_WHAT TO PRODUCE_:
Which lines run from the start of the data below to the line containing "You are a computer-use agent. The"? Set them down exactly, with none added.

_EXTRACTED RECORDS_:
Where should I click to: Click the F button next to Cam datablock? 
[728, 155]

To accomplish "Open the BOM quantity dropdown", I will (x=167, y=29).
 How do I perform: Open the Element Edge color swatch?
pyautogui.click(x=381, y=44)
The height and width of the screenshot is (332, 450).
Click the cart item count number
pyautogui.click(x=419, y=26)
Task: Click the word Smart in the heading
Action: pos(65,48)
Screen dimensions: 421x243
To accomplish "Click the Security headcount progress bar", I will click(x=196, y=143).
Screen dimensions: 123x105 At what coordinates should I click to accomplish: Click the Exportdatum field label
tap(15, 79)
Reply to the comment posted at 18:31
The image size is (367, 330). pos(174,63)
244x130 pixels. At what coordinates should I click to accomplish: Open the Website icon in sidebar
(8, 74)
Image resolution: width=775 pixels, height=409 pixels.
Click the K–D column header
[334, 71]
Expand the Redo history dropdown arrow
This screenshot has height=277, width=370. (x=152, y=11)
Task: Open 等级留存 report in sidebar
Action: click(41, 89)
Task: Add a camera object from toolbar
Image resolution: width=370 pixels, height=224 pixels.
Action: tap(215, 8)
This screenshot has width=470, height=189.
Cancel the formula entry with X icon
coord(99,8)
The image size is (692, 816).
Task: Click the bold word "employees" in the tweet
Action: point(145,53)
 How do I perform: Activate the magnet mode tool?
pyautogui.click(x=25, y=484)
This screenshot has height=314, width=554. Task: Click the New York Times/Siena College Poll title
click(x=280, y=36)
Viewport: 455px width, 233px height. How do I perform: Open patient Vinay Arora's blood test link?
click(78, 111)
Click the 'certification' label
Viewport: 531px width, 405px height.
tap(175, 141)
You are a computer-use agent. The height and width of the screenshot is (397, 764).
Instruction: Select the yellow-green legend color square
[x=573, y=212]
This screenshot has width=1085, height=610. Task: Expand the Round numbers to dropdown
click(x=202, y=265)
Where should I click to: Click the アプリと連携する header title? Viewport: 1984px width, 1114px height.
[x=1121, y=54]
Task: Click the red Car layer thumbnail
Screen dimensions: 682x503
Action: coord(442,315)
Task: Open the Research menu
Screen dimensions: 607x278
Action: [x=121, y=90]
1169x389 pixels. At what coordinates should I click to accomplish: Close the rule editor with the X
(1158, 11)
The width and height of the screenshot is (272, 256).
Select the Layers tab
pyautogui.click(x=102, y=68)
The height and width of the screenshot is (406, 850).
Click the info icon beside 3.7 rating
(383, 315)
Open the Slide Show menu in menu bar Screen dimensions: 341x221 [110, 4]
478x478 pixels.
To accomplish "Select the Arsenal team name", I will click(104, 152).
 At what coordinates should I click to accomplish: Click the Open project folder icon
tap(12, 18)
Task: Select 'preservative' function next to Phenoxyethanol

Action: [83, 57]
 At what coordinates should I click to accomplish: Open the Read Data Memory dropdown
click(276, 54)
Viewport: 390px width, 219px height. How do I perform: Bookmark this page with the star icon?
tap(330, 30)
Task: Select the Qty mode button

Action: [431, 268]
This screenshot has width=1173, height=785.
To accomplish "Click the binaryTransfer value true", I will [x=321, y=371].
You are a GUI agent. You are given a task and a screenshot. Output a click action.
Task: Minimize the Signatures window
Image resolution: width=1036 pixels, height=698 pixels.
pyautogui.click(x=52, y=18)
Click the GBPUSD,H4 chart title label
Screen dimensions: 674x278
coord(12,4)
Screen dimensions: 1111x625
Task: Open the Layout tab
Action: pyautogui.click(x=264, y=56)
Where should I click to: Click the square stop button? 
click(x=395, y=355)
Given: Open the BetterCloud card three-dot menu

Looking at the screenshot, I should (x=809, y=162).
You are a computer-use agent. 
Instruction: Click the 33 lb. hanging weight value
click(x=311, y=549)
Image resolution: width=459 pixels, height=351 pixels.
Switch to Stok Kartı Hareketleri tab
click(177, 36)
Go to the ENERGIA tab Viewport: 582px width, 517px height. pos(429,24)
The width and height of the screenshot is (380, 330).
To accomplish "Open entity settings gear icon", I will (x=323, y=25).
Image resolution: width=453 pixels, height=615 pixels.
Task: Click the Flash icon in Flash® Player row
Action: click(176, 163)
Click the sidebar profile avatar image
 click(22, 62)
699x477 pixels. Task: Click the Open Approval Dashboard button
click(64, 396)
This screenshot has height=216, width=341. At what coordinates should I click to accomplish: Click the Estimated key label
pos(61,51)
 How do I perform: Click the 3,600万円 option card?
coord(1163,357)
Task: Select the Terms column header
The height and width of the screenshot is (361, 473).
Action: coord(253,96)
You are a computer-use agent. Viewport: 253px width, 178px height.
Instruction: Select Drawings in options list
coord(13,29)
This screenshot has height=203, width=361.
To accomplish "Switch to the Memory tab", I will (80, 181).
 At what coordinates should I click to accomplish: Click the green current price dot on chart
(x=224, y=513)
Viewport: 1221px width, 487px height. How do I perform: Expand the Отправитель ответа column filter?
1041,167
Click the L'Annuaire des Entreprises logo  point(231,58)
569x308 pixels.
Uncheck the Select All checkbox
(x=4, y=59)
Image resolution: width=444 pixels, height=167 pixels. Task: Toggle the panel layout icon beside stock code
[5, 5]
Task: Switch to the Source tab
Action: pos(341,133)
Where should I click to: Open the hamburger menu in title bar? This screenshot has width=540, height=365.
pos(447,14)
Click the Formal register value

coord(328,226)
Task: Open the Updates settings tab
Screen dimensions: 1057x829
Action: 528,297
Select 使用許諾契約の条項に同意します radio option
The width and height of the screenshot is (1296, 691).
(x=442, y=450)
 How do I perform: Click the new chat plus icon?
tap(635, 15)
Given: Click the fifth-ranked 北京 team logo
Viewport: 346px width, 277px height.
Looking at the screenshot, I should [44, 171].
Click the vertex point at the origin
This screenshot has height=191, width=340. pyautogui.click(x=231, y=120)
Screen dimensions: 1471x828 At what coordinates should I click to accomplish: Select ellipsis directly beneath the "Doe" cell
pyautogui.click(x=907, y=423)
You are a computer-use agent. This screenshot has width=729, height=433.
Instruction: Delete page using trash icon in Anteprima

_RESPONSE TO THE TASK_:
Where should I click to: Click the F button next to Cam datablock? 
[728, 155]

To accomplish "Open the BOM quantity dropdown", I will (x=167, y=29).
 How do I perform: Open the Element Edge color swatch?
pyautogui.click(x=381, y=44)
The height and width of the screenshot is (332, 450).
Click the cart item count number
pyautogui.click(x=419, y=26)
Task: Click the word Smart in the heading
Action: pos(65,48)
Screen dimensions: 421x243
To accomplish "Click the Security headcount progress bar", I will click(x=196, y=143).
Screen dimensions: 123x105 At what coordinates should I click to accomplish: Click the Exportdatum field label
tap(15, 79)
Reply to the comment posted at 18:31
The image size is (367, 330). pos(174,63)
244x130 pixels. At what coordinates should I click to accomplish: Open the Website icon in sidebar
(8, 74)
Image resolution: width=775 pixels, height=409 pixels.
Click the K–D column header
[334, 71]
Expand the Redo history dropdown arrow
This screenshot has height=277, width=370. (x=152, y=11)
Task: Open 等级留存 report in sidebar
Action: click(41, 89)
Task: Add a camera object from toolbar
Image resolution: width=370 pixels, height=224 pixels.
Action: tap(215, 8)
This screenshot has width=470, height=189.
Cancel the formula entry with X icon
coord(99,8)
The image size is (692, 816).
Task: Click the bold word "employees" in the tweet
Action: point(145,53)
 How do I perform: Activate the magnet mode tool?
pyautogui.click(x=25, y=484)
This screenshot has height=314, width=554. Task: Click the New York Times/Siena College Poll title
click(x=280, y=36)
Viewport: 455px width, 233px height. How do I perform: Open patient Vinay Arora's blood test link?
click(78, 111)
Click the 'certification' label
Viewport: 531px width, 405px height.
tap(175, 141)
You are a computer-use agent. The height and width of the screenshot is (397, 764).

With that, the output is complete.